Muita gente não sabe, mas sorrir ajuda a liberar endorfina, neurotransmissor responsável pelas sensações de prazer, e ainda influencia nos sistemas cardiovascular, respiratório e imunológico. Ao sorrir, a pressão arterial e a frequência cardíaca aumentam, possibilitando o fluxo de sangue no organismo; os pulmões hiperventilam, otimizando a distribuição de oxigênio nos tecidos e; por último, há um aumento da quantidade de saliva e, consequentemente, da imunoglobulina, substância de defesa do organismo. Além de todos estes benefícios, de acordo com pesquisa realizada pela  Universidade Federal de Minas Gerais (UFMG) com 1.612 jovens, a saúde dos dentes interfere diretamente a autoestima.

“A importância do sorriso é muito maior do que as pessoas imaginam”, alerta o Dr. Paulo Coelho Andrade, especialista em implantodontia e odontologia estética. Por isso, a preocupação com um sorriso saudável vai além dos problemas físicos; como força mastigatória, dor na mandíbula, fonética e alterações no sono, por exemplo. Atualmente a odontologia estética está relacionada ao bem estar integral. “São diversas opções para reabilitação oral, como: clareamento, próteses e implantes. Os pacientes buscam uma imagem mais positiva, por meio de um sorriso bonito e harmonioso, explica Dr. Paulo.

Adriana Santos: Quais os motivos para dentes amarelados?

Paulo Coelho: Pode ser causado por vários motivos. Nem sempre o amarelamento dos dentes significa má higiene. Fatores genéticos, envelhecimento, além do consumo de tabaco e de medicamentos, estão relacionados ao amarelamento.  Traumatismos e tratamentos de canal insatisfatórios também podem levar ao escurecimento dos dentes.

Adriana Santos: O que pode ser feito para clarear os dentes?

Paulo Coelho: Há muitas possibilidades. Clareamento a laser é a melhor opção para dentes saudáveis. Para dentes em tratamento endodôntico (tratamento de canal), realiza-se o clareamento endógeno, que é um tratamento a laser exclusivo para clientes com canal tratado. Quando o paciente necessita de um clareamento somado ao alinhamento e/ou à falta de estética dos dentes, a melhor opção é a técnica de faceteamento, restaurando a cor, estética e funcionalidade ideais.

Adriana Santos: Quais os alimentos que alteram a cor dos dentes?

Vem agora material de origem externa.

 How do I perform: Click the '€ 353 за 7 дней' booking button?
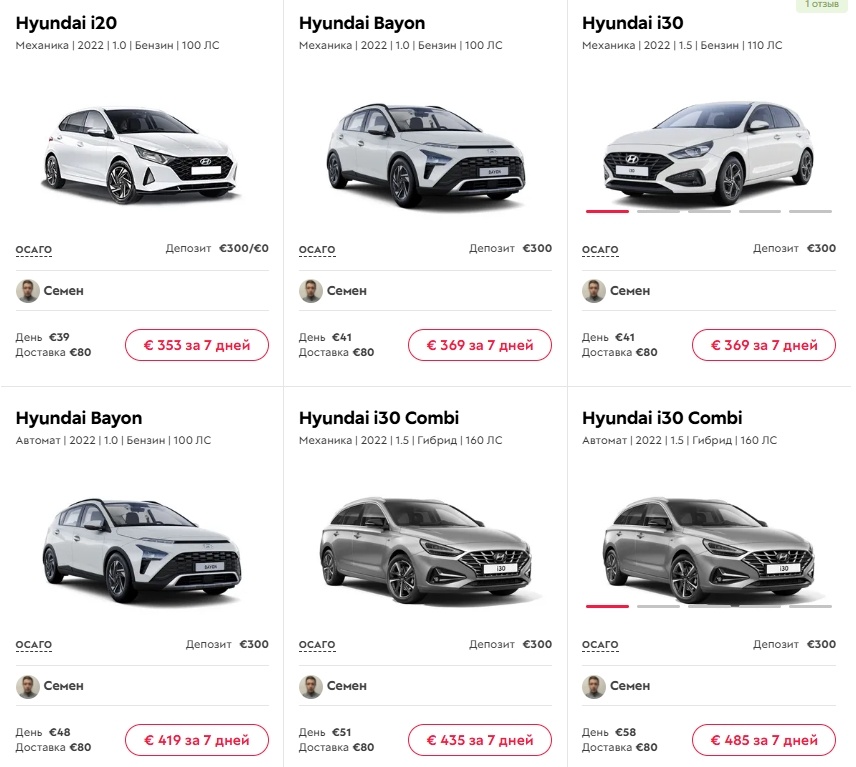coord(196,343)
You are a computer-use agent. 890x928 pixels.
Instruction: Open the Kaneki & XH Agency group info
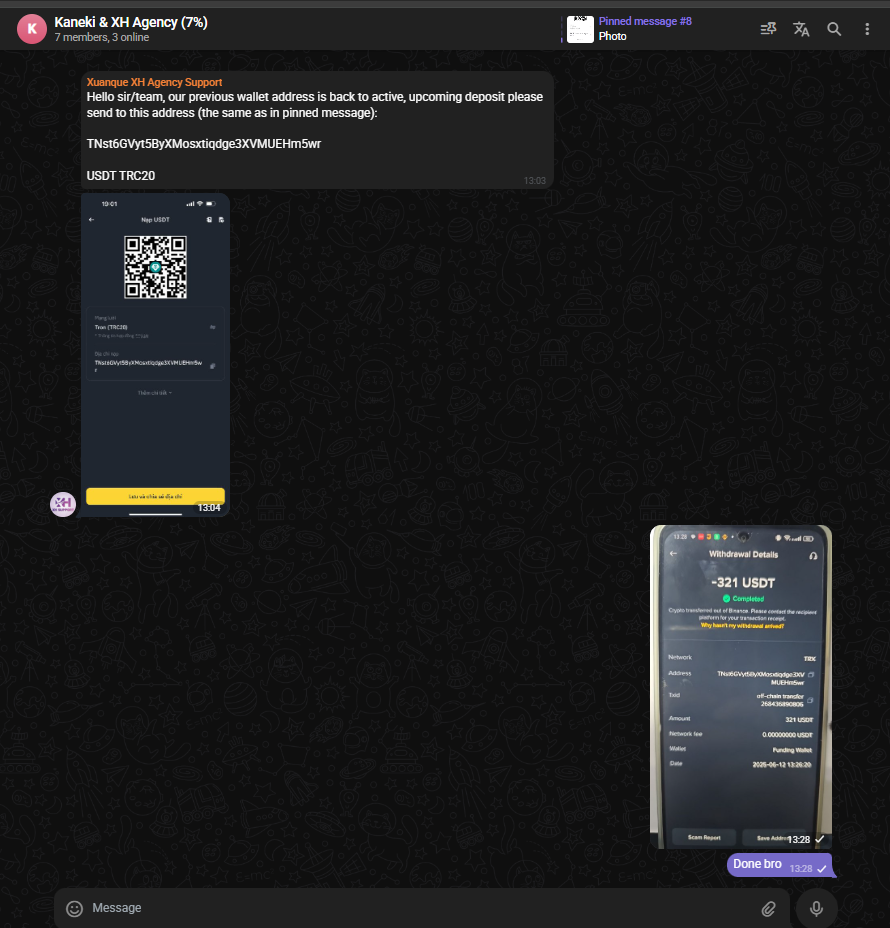131,22
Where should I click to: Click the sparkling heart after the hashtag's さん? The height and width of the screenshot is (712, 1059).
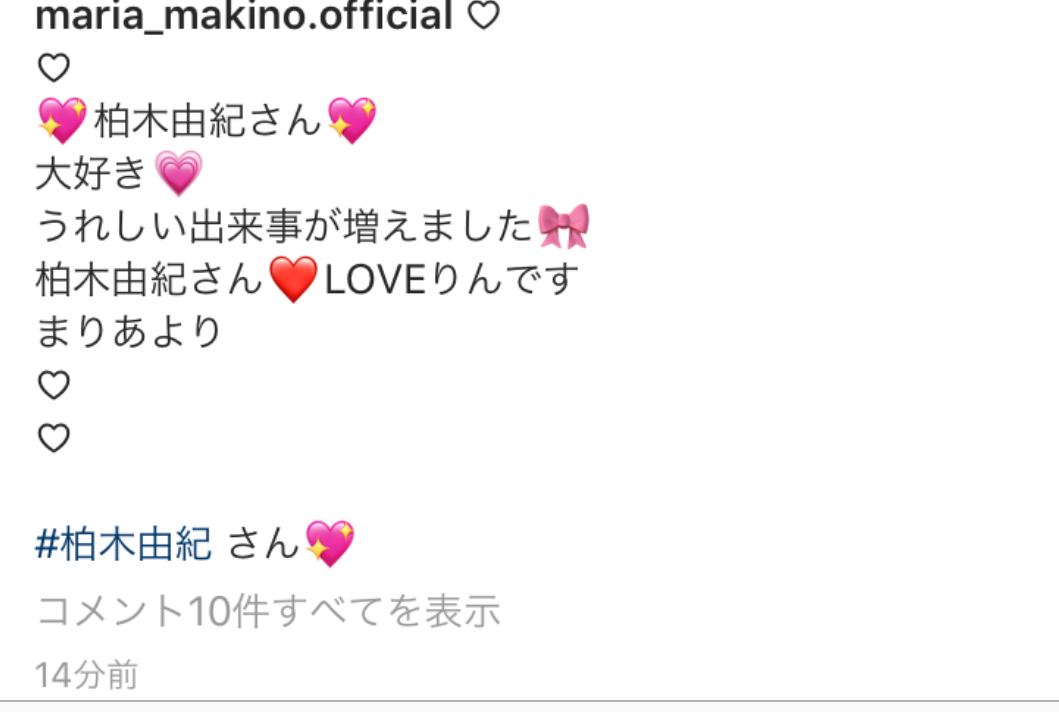coord(330,543)
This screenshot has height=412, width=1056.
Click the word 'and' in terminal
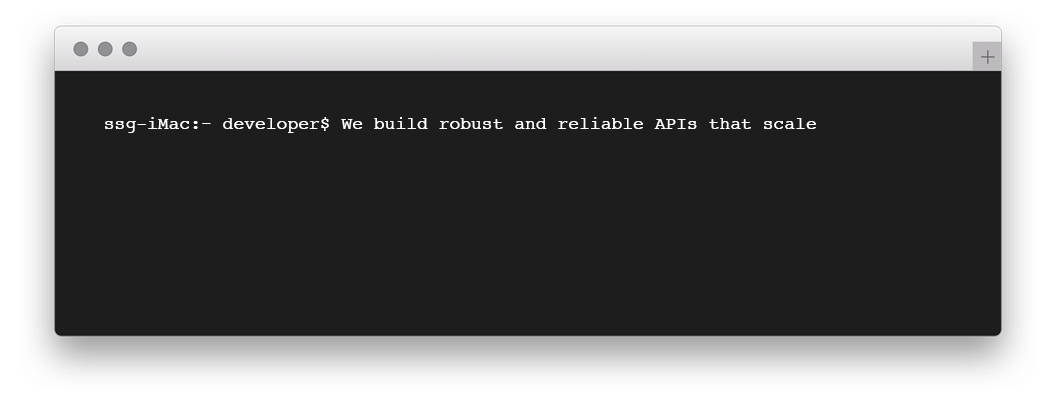530,125
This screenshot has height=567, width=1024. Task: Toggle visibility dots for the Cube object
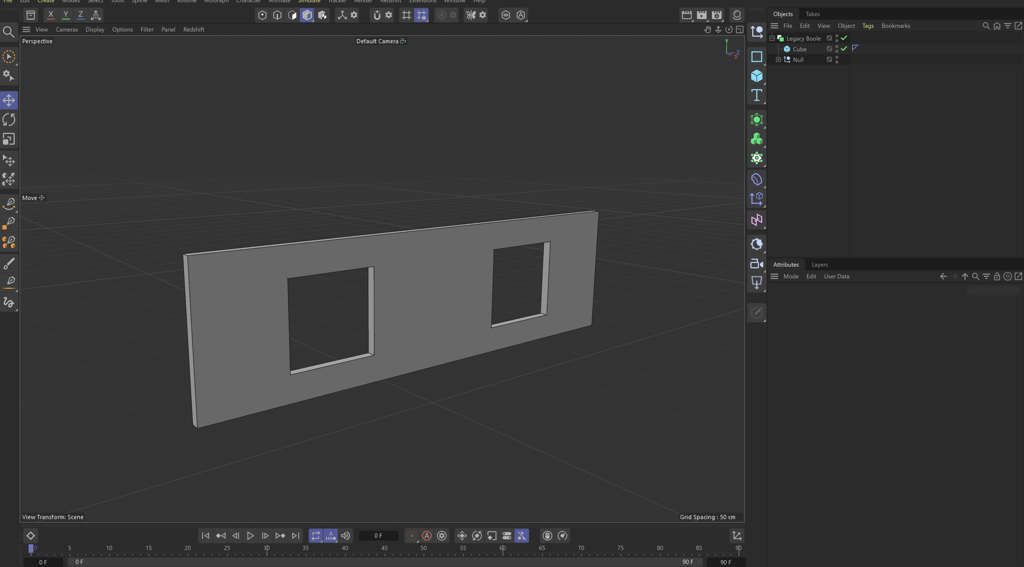pos(837,49)
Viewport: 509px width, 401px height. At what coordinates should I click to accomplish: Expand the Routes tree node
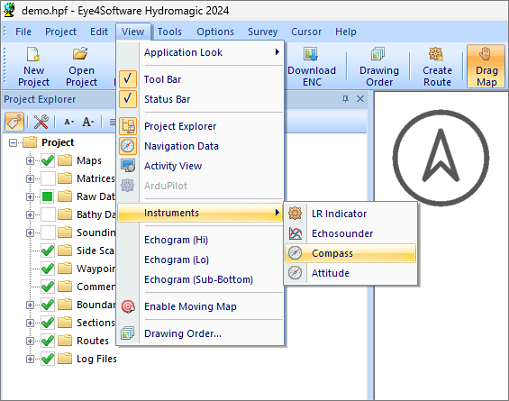click(x=30, y=341)
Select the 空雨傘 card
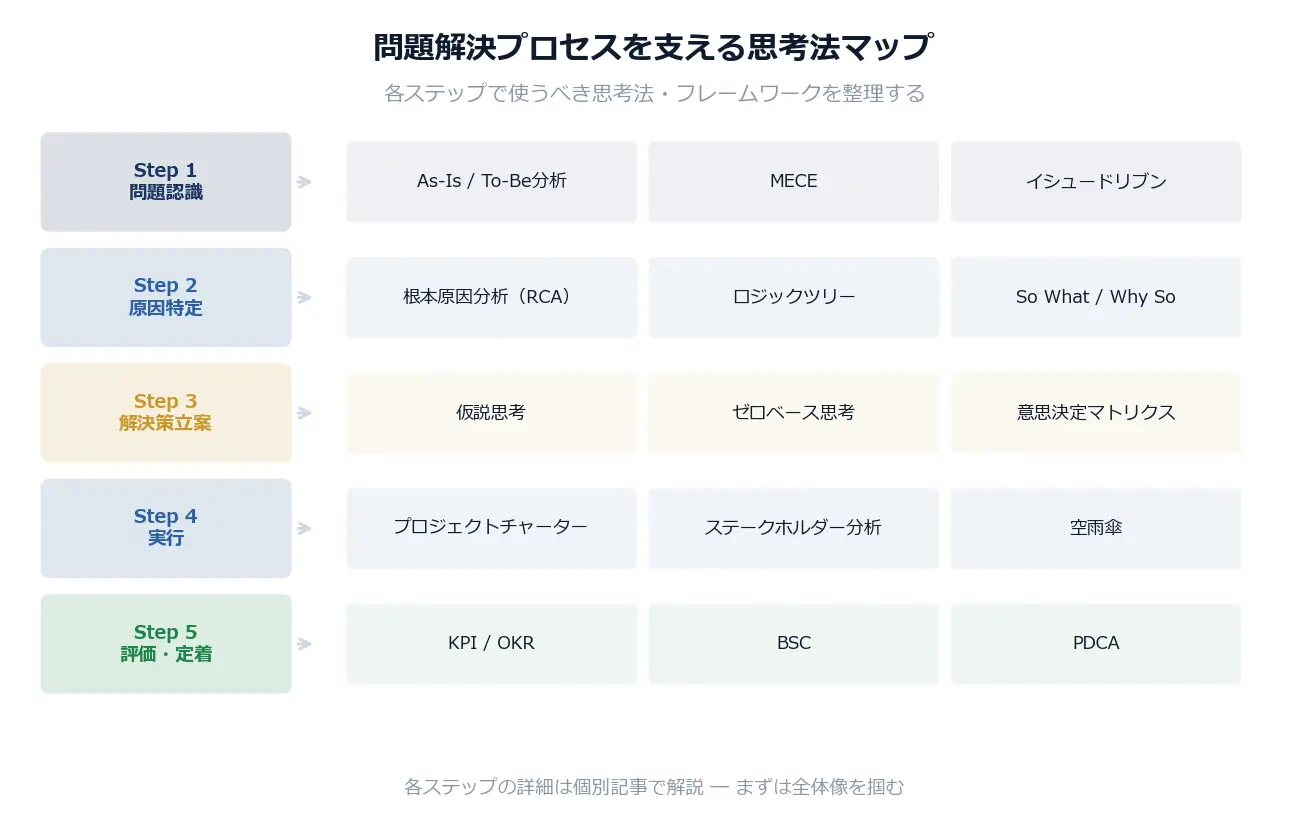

Paulo Coelho: Os alimentos com maior potencial de pigmentação dentária são: chocolates, molho de tomate, beterraba, açaí, cenoura e vinho tinto. Eles causam o que chamamos de pigmentação extrínseca. Como é impossível a exclusão total destes alimentos do nosso dia-a-dia, é indispensável uma boa higiene e frequentes visitas ao dentista para profilaxia ou retoque do clareamento.

Adriana Santos:  Por que alguns dentes quebram com facilidade?

Paulo Coelho: Algumas pesquisas relacionam a fraqueza dental a fatores genéticos. Já os fatores sistêmicos como deficiência de cálcio na formação dos dentes e uso de certos medicamentos no mesmo período podem sim facilitar a quebra, uma vez que essas carências causam alterações na estrutura dental.